→ Assignment
Send back the line that contains "The image size is (952, 1270)." and all lines following it through the end of the data below, exactly, omitting pictures.

── Data listing

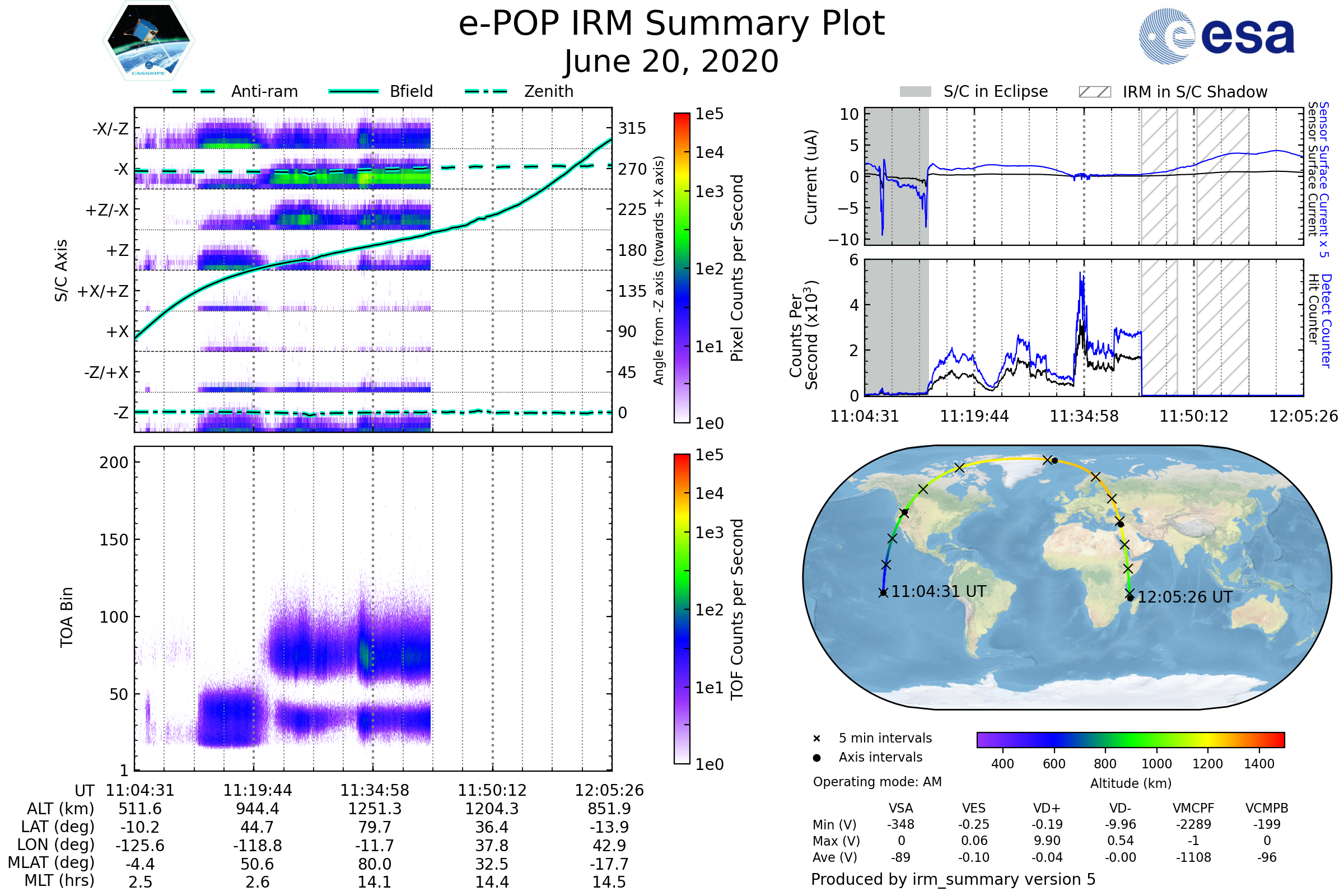Click the 11:34:58 UT axis tick label
The height and width of the screenshot is (896, 1344).
tap(375, 790)
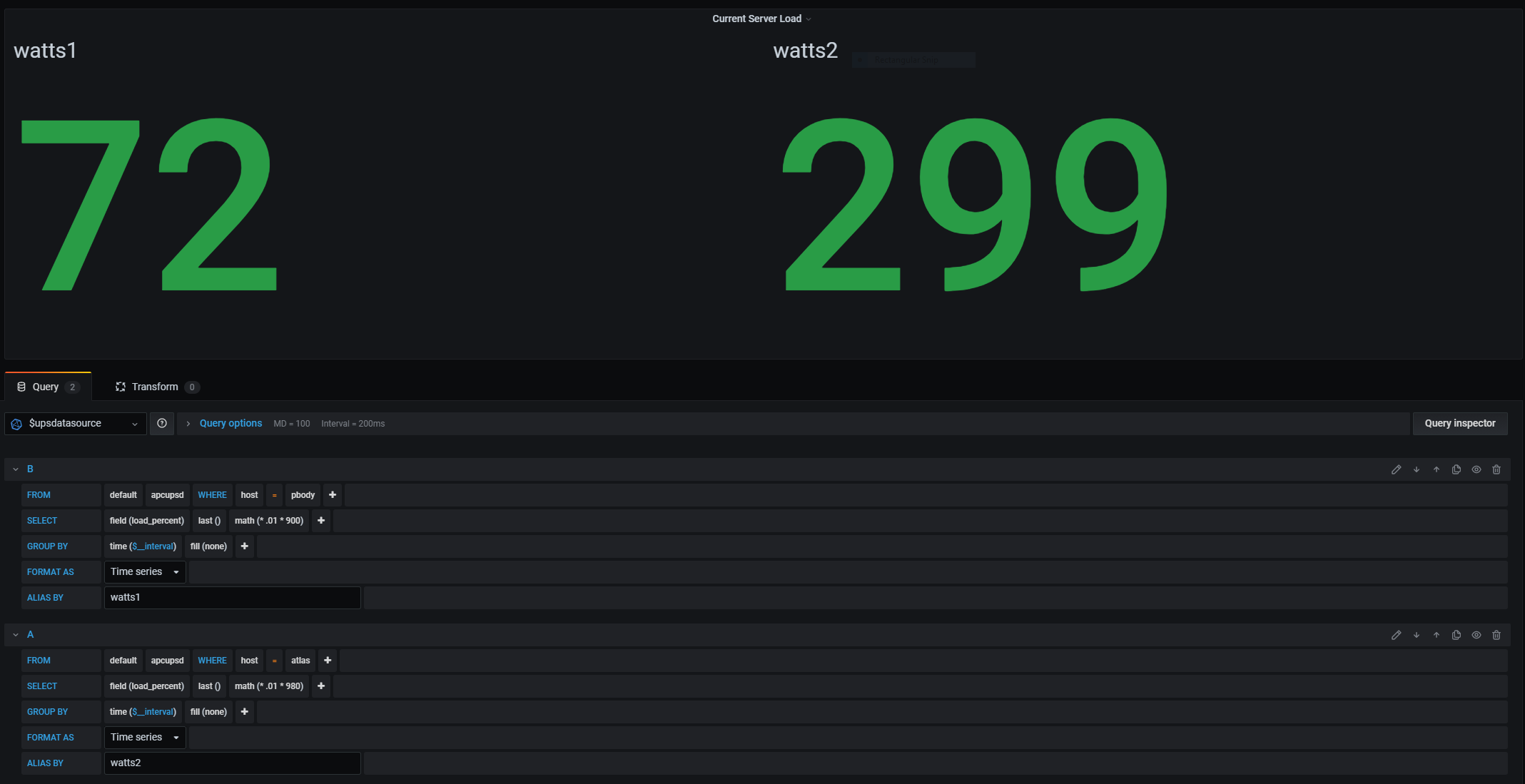
Task: Open the $upsdatasource data source dropdown
Action: click(76, 424)
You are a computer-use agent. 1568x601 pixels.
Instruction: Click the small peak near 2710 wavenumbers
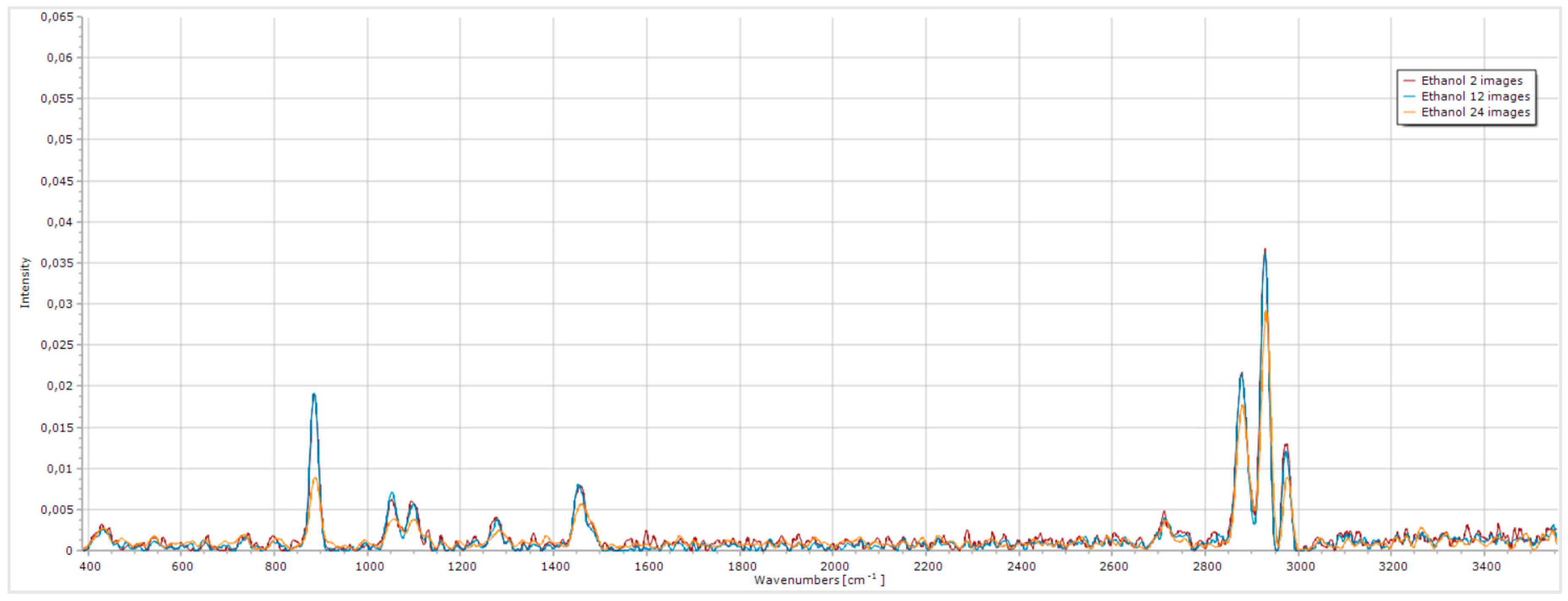1164,513
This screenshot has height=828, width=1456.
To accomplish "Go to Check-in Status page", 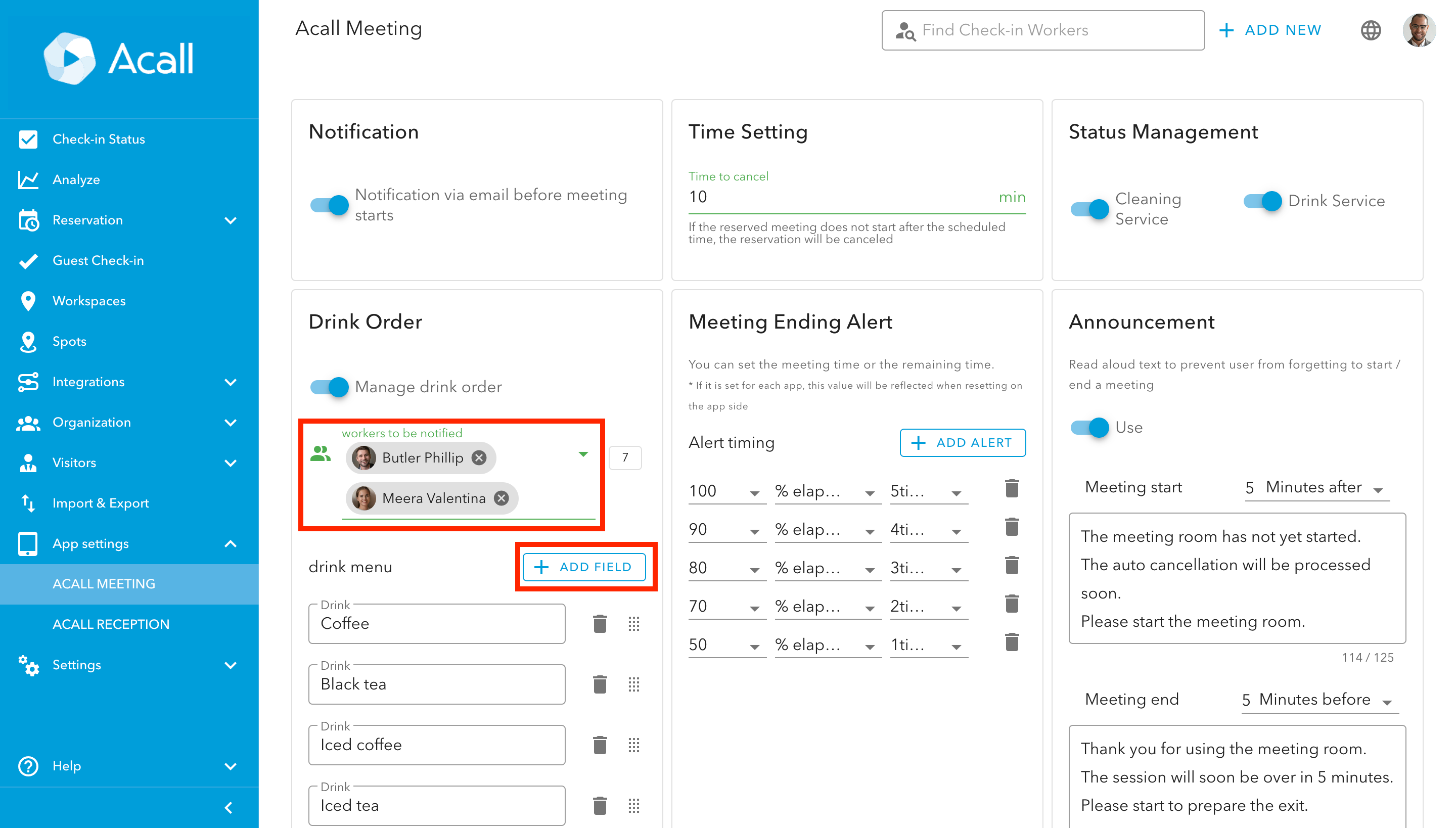I will tap(99, 140).
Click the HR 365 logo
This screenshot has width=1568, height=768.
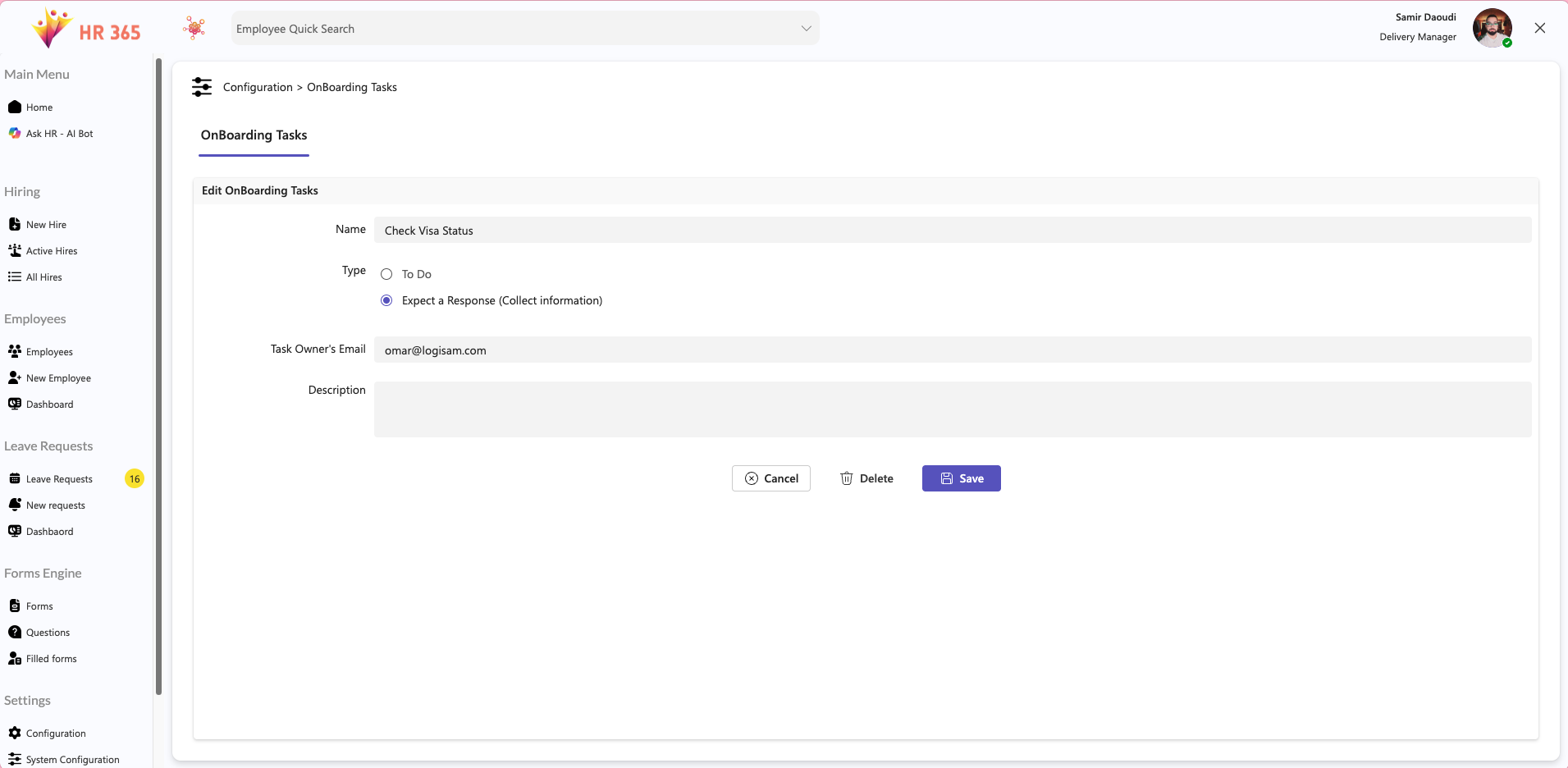[85, 28]
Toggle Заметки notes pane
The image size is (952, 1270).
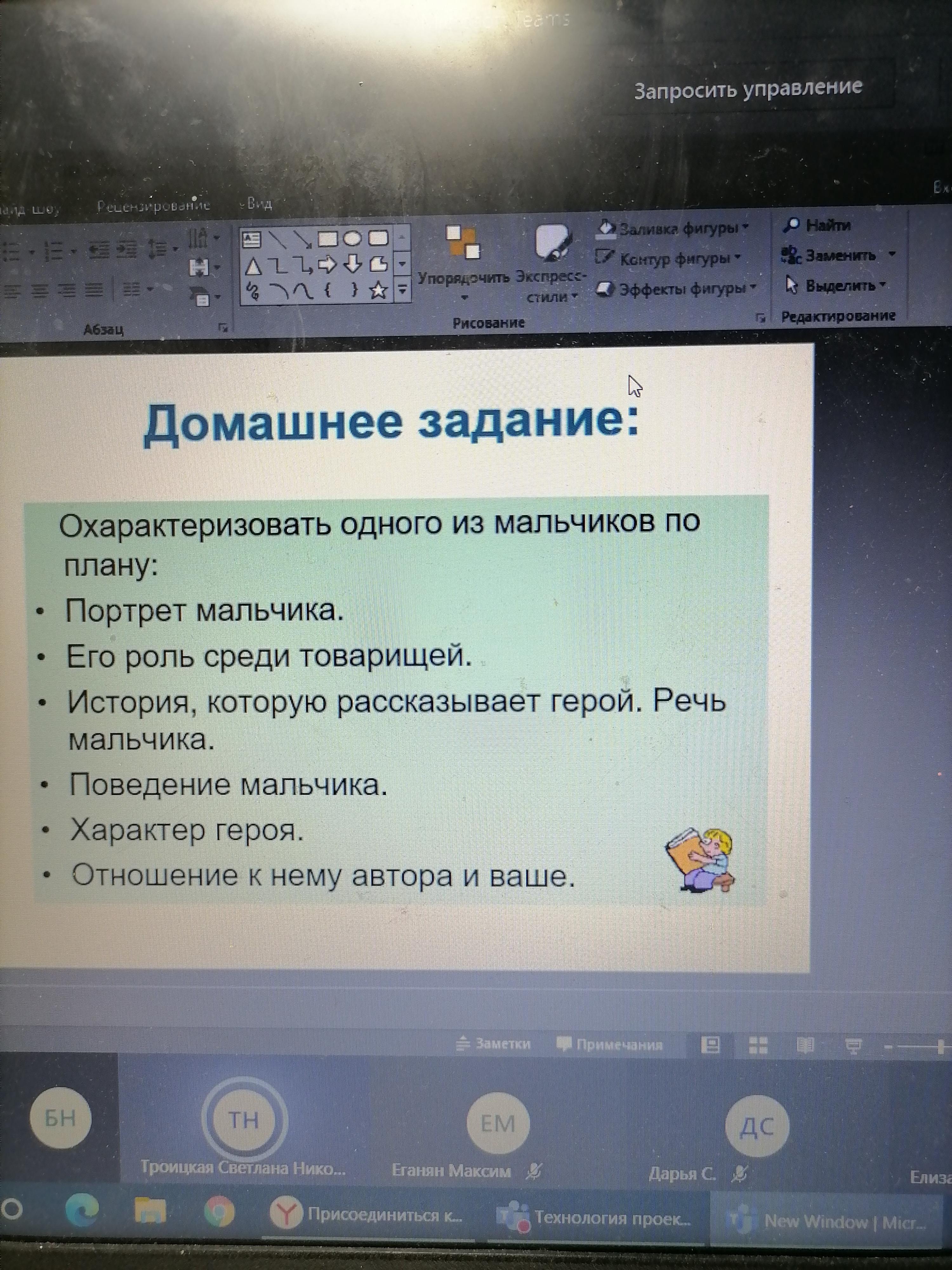click(494, 1044)
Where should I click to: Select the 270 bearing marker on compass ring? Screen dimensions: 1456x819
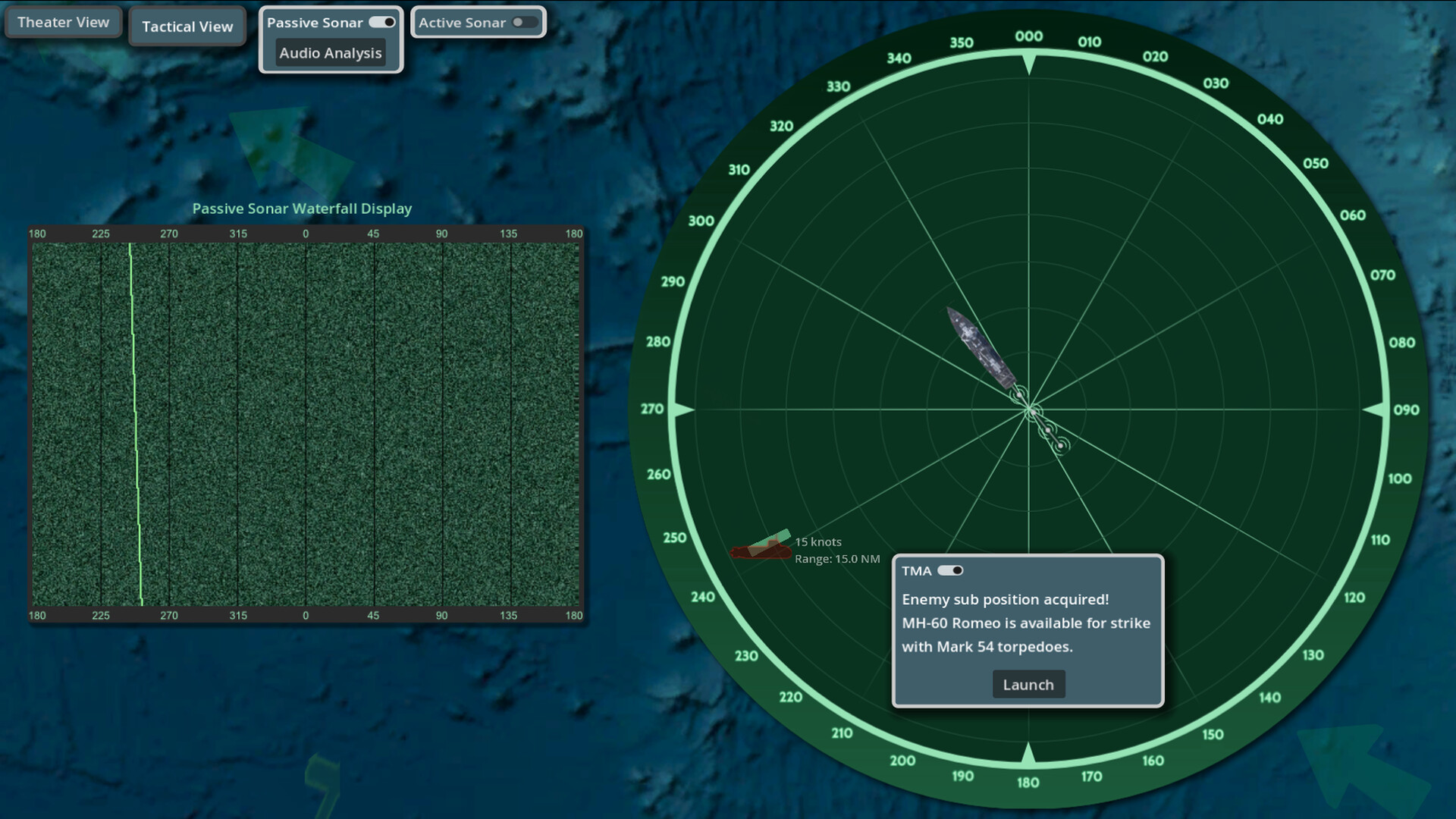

────

→ Solved problem
The image size is (952, 1270).
click(494, 1044)
Where should I click to: Select the 270 bearing marker on compass ring? Screen dimensions: 1456x819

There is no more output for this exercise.